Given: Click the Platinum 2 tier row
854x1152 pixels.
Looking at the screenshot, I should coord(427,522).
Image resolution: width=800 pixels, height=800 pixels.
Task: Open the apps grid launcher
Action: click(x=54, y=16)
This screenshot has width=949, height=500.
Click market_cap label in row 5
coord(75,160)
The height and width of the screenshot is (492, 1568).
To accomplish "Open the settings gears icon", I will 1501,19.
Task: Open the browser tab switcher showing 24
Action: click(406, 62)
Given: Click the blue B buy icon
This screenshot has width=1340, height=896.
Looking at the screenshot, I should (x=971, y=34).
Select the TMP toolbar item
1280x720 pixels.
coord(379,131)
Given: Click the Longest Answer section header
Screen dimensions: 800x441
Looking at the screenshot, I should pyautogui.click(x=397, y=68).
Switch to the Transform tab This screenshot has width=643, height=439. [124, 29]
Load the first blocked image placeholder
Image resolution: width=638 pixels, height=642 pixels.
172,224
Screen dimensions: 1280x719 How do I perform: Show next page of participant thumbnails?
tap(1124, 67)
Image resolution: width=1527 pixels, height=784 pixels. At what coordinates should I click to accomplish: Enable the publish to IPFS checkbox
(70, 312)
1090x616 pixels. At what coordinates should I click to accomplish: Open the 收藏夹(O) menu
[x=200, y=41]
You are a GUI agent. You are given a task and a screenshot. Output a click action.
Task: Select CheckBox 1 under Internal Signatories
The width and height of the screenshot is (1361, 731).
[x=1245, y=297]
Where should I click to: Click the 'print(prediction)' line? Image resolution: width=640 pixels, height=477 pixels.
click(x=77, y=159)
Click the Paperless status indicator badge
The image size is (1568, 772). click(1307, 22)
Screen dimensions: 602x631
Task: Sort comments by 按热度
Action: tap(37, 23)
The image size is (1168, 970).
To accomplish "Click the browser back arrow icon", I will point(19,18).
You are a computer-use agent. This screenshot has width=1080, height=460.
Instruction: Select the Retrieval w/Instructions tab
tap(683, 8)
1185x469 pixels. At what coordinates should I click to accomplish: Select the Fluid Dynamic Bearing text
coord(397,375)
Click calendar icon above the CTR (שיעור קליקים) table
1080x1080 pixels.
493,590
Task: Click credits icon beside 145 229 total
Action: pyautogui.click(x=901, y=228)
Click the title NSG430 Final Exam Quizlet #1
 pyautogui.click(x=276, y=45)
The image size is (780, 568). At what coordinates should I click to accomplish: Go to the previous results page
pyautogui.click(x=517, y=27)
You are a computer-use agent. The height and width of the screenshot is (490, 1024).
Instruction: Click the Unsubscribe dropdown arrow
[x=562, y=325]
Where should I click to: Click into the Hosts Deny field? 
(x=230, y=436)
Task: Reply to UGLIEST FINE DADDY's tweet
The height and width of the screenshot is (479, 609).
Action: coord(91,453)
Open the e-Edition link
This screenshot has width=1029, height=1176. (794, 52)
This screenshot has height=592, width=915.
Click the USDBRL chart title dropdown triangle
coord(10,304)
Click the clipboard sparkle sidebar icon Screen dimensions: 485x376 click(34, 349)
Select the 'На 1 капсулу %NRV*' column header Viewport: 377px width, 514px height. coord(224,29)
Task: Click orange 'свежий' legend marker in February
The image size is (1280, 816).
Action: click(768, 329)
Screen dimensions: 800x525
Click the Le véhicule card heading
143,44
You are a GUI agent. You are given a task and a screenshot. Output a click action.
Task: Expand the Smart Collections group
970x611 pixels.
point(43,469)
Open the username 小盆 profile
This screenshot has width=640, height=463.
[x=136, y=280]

Aim of the task —
Print every line of the listing exactly.

Response below —
Given: Click the Platinum 2 tier row
854x1152 pixels.
Looking at the screenshot, I should coord(427,522).
Image resolution: width=800 pixels, height=800 pixels.
Task: Open the apps grid launcher
Action: click(x=54, y=16)
This screenshot has width=949, height=500.
Click market_cap label in row 5
coord(75,160)
The height and width of the screenshot is (492, 1568).
To accomplish "Open the settings gears icon", I will 1501,19.
Task: Open the browser tab switcher showing 24
Action: click(406, 62)
Given: Click the blue B buy icon
This screenshot has width=1340, height=896.
Looking at the screenshot, I should (x=971, y=34).
Select the TMP toolbar item
1280x720 pixels.
coord(379,131)
Given: Click the Longest Answer section header
Screen dimensions: 800x441
Looking at the screenshot, I should pyautogui.click(x=397, y=68).
Switch to the Transform tab This screenshot has width=643, height=439. [124, 29]
Load the first blocked image placeholder
Image resolution: width=638 pixels, height=642 pixels.
172,224
Screen dimensions: 1280x719 How do I perform: Show next page of participant thumbnails?
tap(1124, 67)
Image resolution: width=1527 pixels, height=784 pixels. At what coordinates should I click to accomplish: Enable the publish to IPFS checkbox
(70, 312)
1090x616 pixels. At what coordinates should I click to accomplish: Open the 收藏夹(O) menu
[x=200, y=41]
You are a GUI agent. You are given a task and a screenshot. Output a click action.
Task: Select CheckBox 1 under Internal Signatories
The width and height of the screenshot is (1361, 731).
[x=1245, y=297]
Where should I click to: Click the 'print(prediction)' line? Image resolution: width=640 pixels, height=477 pixels.
click(x=77, y=159)
Click the Paperless status indicator badge
The image size is (1568, 772). click(1307, 22)
Screen dimensions: 602x631
Task: Sort comments by 按热度
Action: tap(37, 23)
The image size is (1168, 970).
To accomplish "Click the browser back arrow icon", I will point(19,18).
You are a computer-use agent. This screenshot has width=1080, height=460.
Instruction: Select the Retrieval w/Instructions tab
tap(683, 8)
1185x469 pixels. At what coordinates should I click to accomplish: Select the Fluid Dynamic Bearing text
coord(397,375)
Click calendar icon above the CTR (שיעור קליקים) table
1080x1080 pixels.
493,590
Task: Click credits icon beside 145 229 total
Action: pyautogui.click(x=901, y=228)
Click the title NSG430 Final Exam Quizlet #1
 pyautogui.click(x=276, y=45)
The image size is (780, 568). At what coordinates should I click to accomplish: Go to the previous results page
pyautogui.click(x=517, y=27)
You are a computer-use agent. The height and width of the screenshot is (490, 1024).
Instruction: Click the Unsubscribe dropdown arrow
[x=562, y=325]
Where should I click to: Click into the Hosts Deny field? 
(x=230, y=436)
Task: Reply to UGLIEST FINE DADDY's tweet
The height and width of the screenshot is (479, 609).
Action: coord(91,453)
Open the e-Edition link
This screenshot has width=1029, height=1176. (794, 52)
This screenshot has height=592, width=915.
Click the USDBRL chart title dropdown triangle
coord(10,304)
Click the clipboard sparkle sidebar icon Screen dimensions: 485x376 click(34, 349)
Select the 'На 1 капсулу %NRV*' column header Viewport: 377px width, 514px height. coord(224,29)
Task: Click orange 'свежий' legend marker in February
The image size is (1280, 816).
Action: click(768, 329)
Screen dimensions: 800x525
Click the Le véhicule card heading
143,44
You are a GUI agent. You are given a task and a screenshot. Output a click action.
Task: Expand the Smart Collections group
970x611 pixels.
point(43,469)
Open the username 小盆 profile
This screenshot has width=640, height=463.
[x=136, y=280]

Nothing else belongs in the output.